• _What is required_
When scanning the data, count every line with "Tatran" in it, and report only the resulting number.

....

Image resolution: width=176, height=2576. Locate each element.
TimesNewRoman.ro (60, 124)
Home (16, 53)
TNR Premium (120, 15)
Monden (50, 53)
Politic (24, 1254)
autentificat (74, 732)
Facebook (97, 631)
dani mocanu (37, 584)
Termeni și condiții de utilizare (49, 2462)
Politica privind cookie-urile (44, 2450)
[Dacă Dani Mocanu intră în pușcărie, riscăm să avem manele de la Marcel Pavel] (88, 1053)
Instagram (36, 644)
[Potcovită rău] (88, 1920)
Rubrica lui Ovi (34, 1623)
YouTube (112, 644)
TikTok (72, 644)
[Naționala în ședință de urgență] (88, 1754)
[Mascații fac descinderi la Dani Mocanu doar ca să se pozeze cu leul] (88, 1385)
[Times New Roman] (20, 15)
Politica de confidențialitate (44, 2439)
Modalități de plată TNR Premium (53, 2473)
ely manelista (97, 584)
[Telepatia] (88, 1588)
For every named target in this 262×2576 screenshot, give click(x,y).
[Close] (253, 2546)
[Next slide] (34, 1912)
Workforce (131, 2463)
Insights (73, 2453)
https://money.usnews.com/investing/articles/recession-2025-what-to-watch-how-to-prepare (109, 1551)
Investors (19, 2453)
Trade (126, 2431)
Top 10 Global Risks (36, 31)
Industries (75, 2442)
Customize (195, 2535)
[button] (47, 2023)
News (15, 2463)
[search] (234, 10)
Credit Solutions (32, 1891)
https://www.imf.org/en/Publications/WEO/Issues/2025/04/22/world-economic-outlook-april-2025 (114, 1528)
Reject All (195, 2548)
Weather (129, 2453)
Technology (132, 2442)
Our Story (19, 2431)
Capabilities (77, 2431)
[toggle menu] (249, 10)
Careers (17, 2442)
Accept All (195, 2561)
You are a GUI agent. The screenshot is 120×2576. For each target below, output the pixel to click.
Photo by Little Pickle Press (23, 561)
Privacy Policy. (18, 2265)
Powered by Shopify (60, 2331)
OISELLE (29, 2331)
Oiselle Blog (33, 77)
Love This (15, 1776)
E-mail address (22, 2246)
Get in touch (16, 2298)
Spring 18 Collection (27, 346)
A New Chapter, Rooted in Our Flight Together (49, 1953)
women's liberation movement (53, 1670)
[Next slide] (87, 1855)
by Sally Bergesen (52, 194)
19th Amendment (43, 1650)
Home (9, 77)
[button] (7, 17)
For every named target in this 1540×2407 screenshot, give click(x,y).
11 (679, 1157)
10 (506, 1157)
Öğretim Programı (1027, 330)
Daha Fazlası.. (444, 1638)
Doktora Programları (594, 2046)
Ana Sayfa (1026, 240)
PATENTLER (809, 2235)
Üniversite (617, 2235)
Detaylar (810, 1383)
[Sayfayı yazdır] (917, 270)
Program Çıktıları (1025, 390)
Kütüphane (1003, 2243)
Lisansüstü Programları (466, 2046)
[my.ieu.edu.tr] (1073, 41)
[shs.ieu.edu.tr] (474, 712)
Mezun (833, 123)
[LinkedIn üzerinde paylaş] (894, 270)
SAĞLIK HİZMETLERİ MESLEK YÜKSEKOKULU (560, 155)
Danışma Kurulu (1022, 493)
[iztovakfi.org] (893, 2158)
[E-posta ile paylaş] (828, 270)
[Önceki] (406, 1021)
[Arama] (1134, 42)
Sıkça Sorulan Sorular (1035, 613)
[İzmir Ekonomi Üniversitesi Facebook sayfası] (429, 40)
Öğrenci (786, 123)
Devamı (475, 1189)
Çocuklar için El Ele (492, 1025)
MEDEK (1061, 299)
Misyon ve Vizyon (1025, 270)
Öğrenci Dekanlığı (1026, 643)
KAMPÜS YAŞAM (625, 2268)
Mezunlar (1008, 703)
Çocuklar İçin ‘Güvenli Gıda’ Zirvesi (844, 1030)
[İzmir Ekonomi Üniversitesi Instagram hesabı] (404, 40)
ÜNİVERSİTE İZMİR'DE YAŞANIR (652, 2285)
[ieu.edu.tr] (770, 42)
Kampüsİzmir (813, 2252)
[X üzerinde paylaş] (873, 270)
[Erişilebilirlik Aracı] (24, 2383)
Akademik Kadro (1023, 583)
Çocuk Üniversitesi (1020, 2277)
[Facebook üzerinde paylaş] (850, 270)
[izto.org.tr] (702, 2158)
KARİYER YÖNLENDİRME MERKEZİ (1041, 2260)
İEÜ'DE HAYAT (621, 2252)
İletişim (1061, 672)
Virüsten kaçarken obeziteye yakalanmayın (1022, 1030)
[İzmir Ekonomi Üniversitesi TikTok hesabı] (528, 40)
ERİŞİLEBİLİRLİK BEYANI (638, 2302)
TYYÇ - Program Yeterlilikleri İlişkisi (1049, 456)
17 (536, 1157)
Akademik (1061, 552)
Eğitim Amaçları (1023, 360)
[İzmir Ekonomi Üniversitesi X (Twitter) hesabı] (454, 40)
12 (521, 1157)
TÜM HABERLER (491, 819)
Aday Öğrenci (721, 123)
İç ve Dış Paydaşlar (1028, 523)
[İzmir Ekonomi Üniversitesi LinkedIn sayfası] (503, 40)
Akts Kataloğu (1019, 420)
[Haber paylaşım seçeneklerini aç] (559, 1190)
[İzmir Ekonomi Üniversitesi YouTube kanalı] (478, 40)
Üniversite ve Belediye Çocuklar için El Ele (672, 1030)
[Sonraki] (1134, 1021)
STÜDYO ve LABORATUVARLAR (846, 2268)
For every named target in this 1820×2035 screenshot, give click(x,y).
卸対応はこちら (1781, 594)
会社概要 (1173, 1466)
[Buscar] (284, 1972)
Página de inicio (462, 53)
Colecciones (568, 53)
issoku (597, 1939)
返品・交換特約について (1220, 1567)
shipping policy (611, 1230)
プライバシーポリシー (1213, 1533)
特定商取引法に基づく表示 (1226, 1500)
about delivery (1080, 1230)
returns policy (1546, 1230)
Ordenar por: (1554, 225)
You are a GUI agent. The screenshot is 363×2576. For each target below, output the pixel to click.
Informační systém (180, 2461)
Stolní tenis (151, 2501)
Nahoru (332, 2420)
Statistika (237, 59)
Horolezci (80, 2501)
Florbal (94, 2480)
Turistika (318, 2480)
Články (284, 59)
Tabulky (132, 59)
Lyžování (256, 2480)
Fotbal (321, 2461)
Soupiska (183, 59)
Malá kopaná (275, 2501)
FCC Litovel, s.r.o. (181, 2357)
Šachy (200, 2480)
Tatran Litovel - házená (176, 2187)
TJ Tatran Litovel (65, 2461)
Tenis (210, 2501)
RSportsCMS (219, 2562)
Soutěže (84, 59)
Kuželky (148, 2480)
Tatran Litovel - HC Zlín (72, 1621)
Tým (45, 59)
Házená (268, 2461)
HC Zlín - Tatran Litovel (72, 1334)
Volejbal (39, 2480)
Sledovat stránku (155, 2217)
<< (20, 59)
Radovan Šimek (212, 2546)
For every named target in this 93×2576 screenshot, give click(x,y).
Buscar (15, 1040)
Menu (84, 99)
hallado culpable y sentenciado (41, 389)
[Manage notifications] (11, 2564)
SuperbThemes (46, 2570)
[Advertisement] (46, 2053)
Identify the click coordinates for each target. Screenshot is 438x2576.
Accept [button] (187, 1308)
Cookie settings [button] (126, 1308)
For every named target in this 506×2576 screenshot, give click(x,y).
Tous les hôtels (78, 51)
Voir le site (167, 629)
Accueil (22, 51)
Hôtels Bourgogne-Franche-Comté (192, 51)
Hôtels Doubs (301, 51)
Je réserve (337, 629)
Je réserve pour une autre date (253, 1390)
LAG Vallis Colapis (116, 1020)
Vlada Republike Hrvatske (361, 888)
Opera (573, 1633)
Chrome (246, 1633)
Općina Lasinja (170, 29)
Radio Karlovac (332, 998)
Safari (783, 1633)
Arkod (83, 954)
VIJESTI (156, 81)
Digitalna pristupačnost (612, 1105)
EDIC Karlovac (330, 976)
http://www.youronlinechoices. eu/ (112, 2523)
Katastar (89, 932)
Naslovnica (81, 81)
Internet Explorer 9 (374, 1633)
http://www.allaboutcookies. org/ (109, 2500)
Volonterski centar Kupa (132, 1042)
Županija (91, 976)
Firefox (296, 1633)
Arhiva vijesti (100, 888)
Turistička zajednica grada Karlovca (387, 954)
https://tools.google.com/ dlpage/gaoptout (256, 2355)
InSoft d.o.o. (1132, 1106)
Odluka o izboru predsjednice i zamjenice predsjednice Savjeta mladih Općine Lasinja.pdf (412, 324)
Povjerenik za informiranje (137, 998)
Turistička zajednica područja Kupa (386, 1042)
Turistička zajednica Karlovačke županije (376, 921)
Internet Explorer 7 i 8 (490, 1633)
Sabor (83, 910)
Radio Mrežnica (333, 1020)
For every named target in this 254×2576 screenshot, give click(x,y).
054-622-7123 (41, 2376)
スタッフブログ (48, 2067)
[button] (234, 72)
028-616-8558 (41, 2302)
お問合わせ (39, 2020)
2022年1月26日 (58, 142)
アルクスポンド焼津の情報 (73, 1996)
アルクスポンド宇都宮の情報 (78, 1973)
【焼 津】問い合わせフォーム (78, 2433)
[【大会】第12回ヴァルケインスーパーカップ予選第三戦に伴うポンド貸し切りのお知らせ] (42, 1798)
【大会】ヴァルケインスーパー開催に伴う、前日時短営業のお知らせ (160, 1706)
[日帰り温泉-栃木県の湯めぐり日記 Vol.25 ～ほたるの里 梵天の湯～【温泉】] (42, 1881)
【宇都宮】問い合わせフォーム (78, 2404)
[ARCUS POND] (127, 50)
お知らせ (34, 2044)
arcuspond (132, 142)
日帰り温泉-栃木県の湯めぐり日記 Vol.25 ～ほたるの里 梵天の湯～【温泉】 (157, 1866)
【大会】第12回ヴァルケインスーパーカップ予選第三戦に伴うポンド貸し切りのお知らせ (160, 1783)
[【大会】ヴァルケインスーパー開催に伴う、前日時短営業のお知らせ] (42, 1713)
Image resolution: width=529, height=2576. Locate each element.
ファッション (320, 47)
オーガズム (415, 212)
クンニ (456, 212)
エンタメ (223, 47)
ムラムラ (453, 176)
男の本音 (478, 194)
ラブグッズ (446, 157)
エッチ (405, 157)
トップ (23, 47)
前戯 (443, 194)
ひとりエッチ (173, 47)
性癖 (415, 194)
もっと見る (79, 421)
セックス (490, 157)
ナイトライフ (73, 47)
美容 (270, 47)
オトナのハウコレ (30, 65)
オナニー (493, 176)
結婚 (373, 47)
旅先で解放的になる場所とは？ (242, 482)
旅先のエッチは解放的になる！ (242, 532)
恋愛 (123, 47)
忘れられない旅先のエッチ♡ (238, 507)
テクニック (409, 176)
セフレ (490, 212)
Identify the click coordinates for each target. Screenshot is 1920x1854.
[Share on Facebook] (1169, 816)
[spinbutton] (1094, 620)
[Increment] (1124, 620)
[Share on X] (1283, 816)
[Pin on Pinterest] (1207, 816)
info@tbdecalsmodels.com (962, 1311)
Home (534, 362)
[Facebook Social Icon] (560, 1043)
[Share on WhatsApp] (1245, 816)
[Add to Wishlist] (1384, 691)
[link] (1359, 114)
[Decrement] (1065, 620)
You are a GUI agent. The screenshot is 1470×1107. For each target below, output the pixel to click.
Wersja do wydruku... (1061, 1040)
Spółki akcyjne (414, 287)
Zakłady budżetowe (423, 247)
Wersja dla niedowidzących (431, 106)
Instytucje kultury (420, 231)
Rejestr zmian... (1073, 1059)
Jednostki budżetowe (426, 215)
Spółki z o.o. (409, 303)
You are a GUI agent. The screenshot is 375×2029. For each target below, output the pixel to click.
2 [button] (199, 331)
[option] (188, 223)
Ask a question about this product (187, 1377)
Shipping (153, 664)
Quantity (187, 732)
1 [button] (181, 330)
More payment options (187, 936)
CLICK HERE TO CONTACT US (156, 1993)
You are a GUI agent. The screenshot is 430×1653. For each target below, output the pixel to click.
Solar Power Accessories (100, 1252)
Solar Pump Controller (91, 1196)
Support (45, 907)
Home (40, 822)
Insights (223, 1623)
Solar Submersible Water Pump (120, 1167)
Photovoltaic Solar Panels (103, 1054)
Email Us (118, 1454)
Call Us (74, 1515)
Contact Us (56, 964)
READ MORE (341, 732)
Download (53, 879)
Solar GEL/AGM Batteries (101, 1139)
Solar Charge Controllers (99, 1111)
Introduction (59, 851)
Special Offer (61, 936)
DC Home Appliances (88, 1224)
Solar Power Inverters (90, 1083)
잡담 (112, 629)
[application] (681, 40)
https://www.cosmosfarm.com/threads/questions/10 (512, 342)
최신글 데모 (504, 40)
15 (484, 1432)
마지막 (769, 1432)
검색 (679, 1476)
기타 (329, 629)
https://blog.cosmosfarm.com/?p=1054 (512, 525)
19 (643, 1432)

....

• _Answer section_
4